The range runs from the line containing "Open the Gauges hamburger menu" to the last line of the entries. Copy that range exactly, omitting pictures.
►
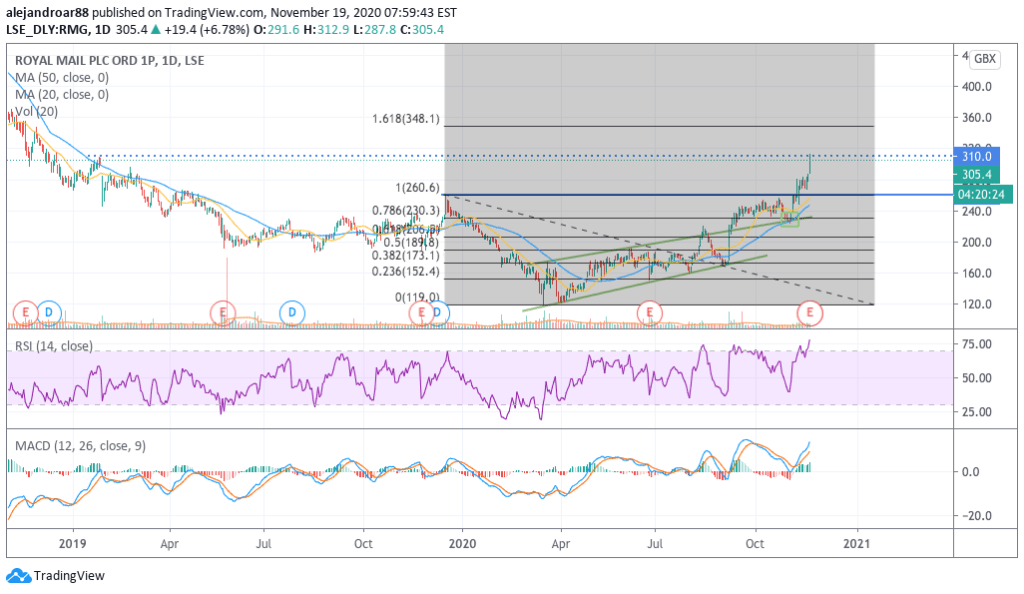Click the first dividend D marker on the left

(x=48, y=313)
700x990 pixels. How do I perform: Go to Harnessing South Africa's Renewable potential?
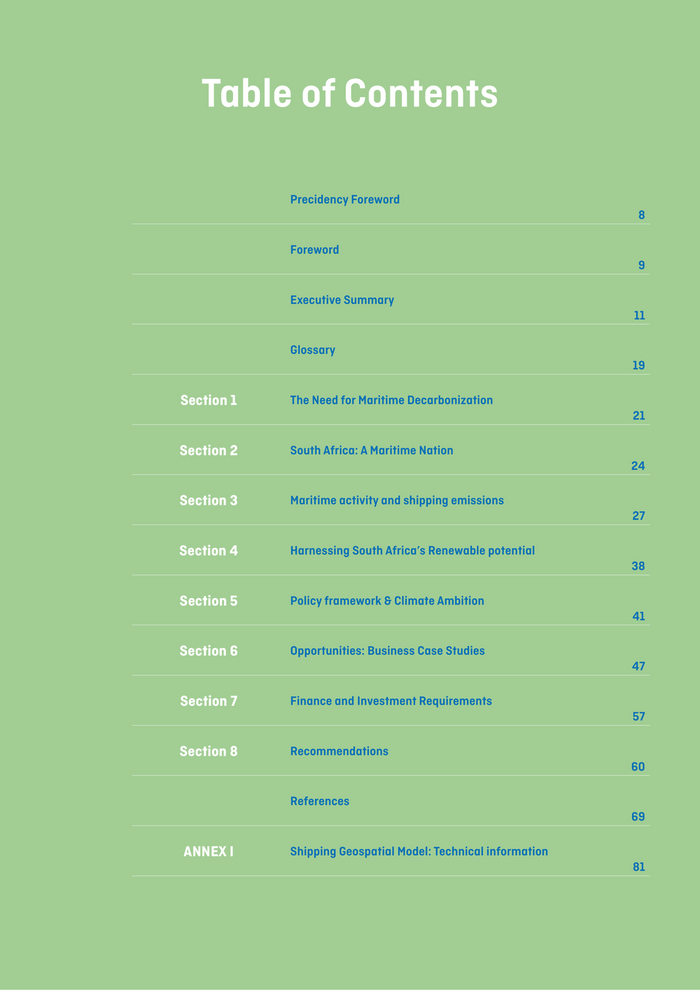[x=412, y=551]
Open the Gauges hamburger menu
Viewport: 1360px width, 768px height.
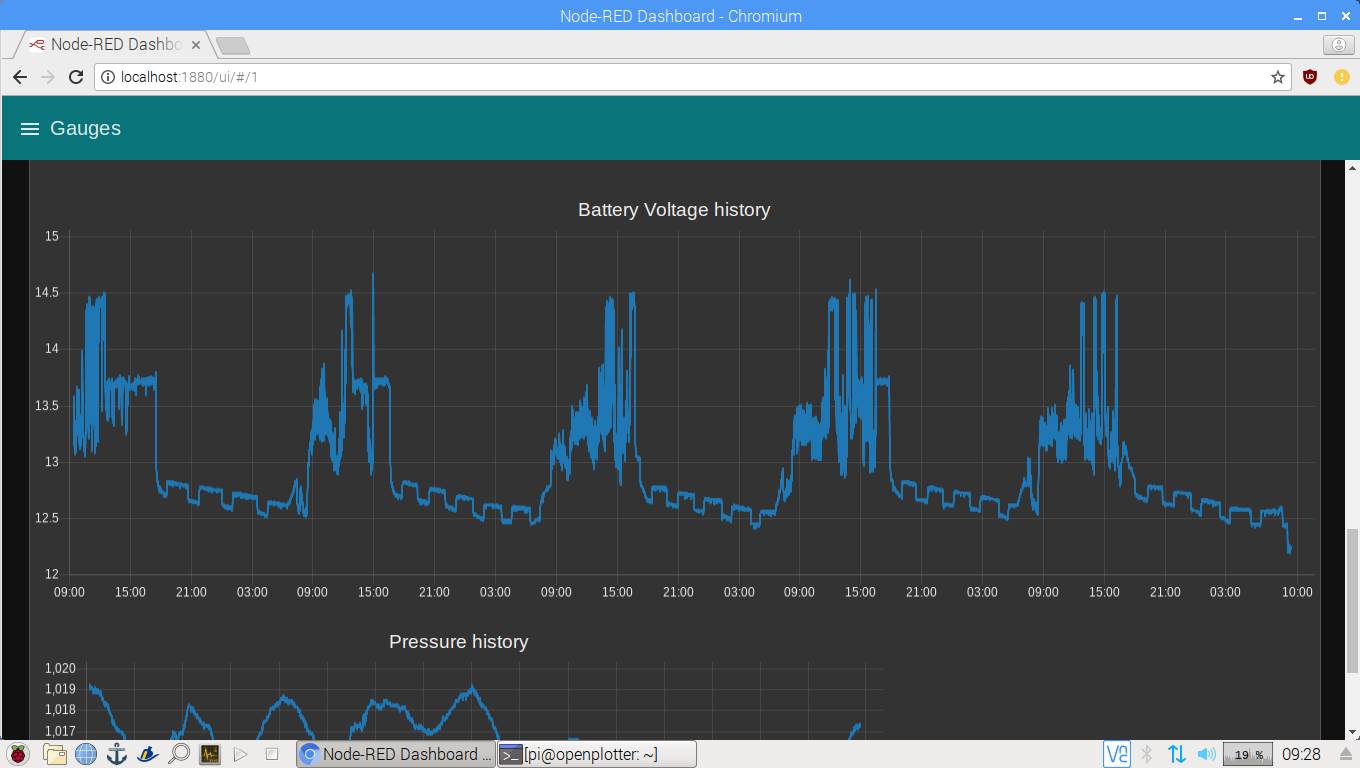point(30,129)
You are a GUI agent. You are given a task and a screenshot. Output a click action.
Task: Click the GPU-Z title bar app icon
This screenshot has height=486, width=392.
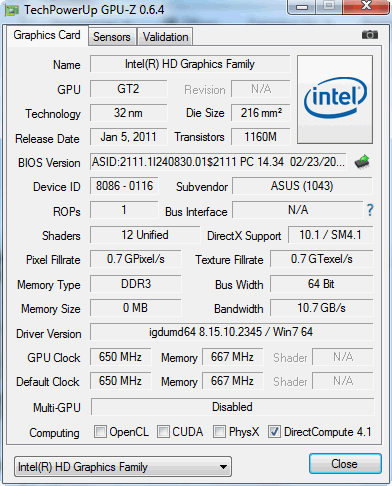point(12,10)
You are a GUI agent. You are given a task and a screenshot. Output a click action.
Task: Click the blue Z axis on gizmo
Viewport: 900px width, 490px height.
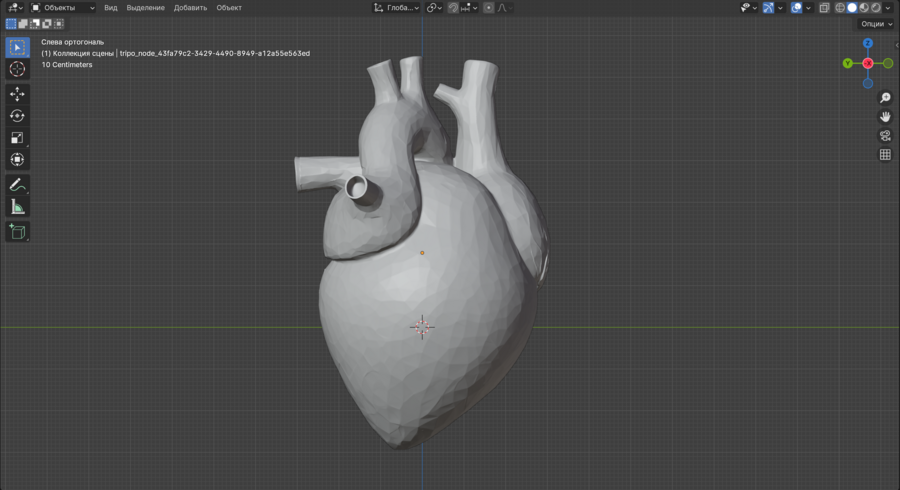[868, 44]
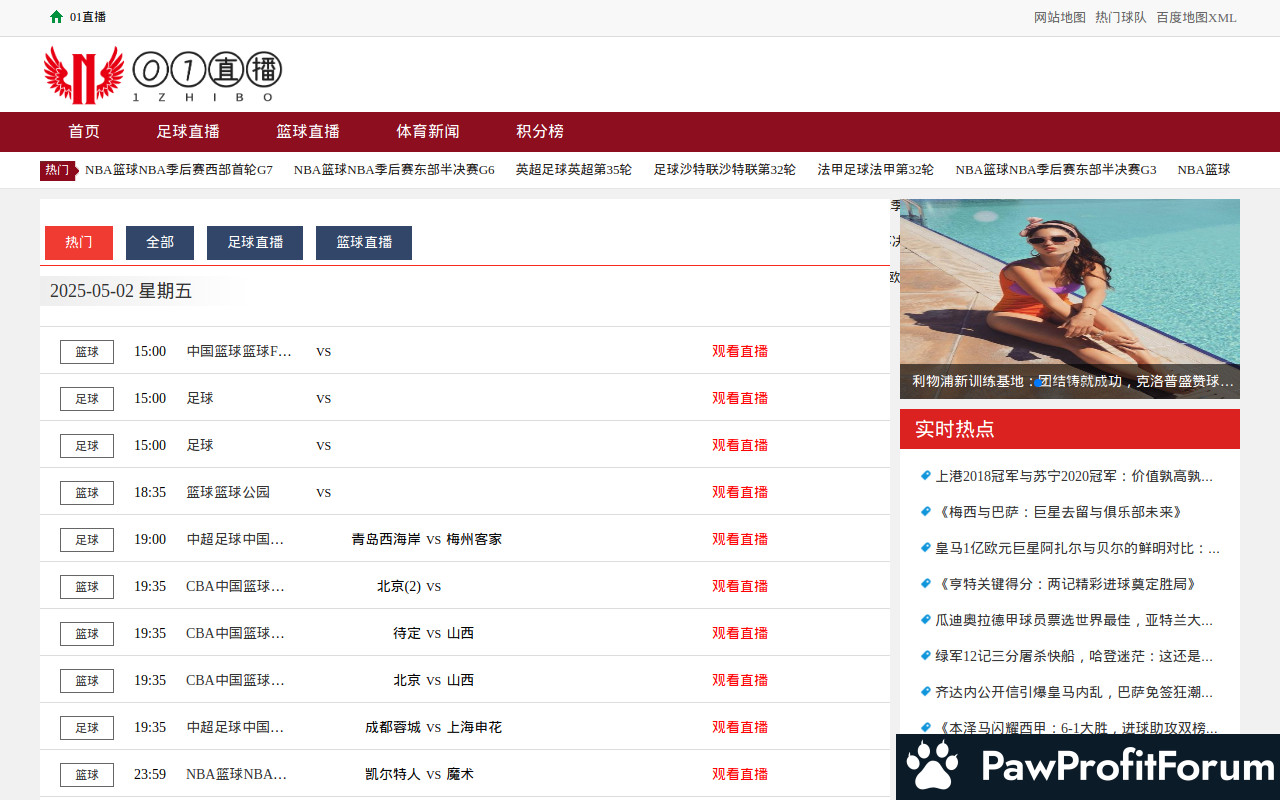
◄
Exercise response »
Open the Gauges hamburger menu
Viewport: 1360px width, 768px height.
point(30,129)
You are a GUI agent. You are given a task and a screenshot. Output a click action.
Task: Click the GPU-Z title bar app icon
This screenshot has height=486, width=392.
point(12,10)
You are a GUI agent. You are given a task and a screenshot. Output a click action.
Task: Click the blue Z axis on gizmo
Viewport: 900px width, 490px height.
[868, 44]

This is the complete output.